Hitchin and Harpenden MP Bim Afolami has criticised cuts in the number of peak-time services calling at Harpenden in the May timetable, and has called on Rail Minister Jo Johnson to explain the lack of consultation with passengers about the changes.

In a Parliamentary debate on Thameslink upgrades on April 18, the Conservative MP argued that the loss of fast trains calling at the station to cover for reduced East Midlands Trains (EMT) calling at Bedford would involve a net loss of two trains between 0630 and 0830. 

Although some trains are due to be lengthened to 12 coaches from eight, Afolam argued: “In practical terms, the overall loss is eight carriages in that key two-hour slot, which represents a loss of capacity for over 1,100 people who will mostly have to stand.

He said: “There was an embarrassing lack of consultation on these changes. The Minister has admitted that there was never going to be a consultation because it would be ‘disingenuous’ to consult as there were no ‘genuine options’. That is not good enough for a timetable change of this scale.” 

He added that in consultations with ‘experts’, he had concluded that there were other ways of maintaining the peak-time capacity to Harpenden. He asked Johnson to explain when the decision was made to change services to Harpenden, and why the station was experiencing a loss of service in peak times.

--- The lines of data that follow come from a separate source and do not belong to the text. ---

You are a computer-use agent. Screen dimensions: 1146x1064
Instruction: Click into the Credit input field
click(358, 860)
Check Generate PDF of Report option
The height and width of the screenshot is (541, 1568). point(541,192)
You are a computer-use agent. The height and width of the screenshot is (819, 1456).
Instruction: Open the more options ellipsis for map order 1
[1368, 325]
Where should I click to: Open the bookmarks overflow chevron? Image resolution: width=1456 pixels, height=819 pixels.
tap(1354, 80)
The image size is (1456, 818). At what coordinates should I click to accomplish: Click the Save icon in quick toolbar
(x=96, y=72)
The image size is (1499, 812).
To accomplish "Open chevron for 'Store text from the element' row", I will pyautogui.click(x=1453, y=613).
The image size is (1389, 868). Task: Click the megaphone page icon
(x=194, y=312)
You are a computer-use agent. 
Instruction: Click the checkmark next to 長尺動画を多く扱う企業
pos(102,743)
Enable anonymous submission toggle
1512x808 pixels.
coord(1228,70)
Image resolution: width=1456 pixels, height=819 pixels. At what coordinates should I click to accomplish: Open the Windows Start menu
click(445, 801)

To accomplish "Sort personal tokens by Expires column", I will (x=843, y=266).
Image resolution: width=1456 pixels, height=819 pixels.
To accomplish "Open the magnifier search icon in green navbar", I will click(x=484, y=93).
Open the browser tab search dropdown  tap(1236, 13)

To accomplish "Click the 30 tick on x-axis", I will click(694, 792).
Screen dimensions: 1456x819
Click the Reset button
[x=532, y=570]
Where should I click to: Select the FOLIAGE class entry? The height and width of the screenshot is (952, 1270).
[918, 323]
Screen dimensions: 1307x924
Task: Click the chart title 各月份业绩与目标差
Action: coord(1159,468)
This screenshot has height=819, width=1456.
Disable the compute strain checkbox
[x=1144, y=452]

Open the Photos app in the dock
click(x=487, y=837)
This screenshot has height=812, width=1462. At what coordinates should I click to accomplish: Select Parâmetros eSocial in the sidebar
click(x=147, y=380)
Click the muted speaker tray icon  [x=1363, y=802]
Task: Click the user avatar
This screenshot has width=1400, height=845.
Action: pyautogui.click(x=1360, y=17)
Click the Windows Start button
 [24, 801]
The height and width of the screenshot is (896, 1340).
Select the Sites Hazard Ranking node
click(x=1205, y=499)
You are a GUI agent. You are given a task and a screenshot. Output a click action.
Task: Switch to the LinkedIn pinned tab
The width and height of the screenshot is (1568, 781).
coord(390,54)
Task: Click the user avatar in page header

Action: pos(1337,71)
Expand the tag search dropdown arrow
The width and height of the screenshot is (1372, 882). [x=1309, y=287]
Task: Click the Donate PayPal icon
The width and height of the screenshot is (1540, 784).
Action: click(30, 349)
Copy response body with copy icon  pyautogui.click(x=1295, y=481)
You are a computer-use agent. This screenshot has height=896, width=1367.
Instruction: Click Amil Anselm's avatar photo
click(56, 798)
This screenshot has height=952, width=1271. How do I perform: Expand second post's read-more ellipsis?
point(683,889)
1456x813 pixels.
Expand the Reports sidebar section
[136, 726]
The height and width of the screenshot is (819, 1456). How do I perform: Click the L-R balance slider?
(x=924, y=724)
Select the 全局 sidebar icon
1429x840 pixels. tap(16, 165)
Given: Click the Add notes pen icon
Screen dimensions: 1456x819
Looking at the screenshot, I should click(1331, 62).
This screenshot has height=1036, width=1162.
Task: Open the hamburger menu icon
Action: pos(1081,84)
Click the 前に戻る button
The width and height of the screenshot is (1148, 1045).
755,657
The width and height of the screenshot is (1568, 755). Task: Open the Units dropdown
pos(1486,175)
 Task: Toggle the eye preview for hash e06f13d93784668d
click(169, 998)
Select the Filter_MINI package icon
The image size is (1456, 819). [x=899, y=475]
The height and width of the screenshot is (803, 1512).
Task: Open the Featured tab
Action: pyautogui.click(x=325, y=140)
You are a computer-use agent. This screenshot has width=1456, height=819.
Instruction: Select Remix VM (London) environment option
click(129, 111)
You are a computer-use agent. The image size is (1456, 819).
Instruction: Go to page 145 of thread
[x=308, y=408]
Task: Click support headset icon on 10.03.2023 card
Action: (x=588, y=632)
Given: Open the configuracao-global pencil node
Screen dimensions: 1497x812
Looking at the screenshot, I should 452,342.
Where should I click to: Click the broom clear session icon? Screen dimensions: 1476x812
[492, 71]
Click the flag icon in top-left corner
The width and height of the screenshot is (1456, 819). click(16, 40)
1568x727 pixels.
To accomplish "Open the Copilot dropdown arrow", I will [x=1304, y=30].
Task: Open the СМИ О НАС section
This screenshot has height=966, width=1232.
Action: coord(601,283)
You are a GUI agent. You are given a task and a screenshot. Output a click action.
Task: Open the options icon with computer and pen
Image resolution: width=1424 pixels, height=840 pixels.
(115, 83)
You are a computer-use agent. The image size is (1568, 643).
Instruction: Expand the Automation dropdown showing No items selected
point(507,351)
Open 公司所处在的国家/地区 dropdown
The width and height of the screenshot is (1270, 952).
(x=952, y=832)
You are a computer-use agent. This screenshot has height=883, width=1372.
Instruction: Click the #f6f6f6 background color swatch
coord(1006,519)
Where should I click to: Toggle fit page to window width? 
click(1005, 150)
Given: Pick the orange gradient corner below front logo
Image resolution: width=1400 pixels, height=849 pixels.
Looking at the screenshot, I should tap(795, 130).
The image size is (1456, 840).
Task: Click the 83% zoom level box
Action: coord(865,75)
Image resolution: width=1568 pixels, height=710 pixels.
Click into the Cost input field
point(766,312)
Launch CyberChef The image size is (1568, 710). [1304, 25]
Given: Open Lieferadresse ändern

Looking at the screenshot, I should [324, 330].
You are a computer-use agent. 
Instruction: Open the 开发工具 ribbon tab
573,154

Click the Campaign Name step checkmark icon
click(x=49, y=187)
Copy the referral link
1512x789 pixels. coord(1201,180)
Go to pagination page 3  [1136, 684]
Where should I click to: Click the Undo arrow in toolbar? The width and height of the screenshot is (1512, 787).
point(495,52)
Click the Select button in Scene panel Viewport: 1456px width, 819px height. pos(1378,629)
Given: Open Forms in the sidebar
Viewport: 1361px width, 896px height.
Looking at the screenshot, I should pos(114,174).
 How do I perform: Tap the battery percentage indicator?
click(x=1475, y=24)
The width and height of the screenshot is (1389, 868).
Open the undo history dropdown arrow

In response, Johnson said that EMT fast trains will not call at Bedford or Luton from May 2018 to December 2020, and claimed that overall the loss of capacity at Harpenden would amount to four coaches across the morning peak, with additional evening capacity adding 1,242 seats. 

He also suggested that many Bedford commuters would opt to use the fast Thameslink trains, rather than those which stop at Harpenden. From December 2020, following completion of the Midland Main Line upgrade, Johnson says Thameslink will reinstate withdrawn fast services and add four more 12-car trains during peak hours at Harpenden. 

On the lack of consultation, he said: “The impact of the Midland Main Line works only became apparent to us in November 2017. This short timeline meant that a specific consultation for Harpenden passengers was simply not a viable option.”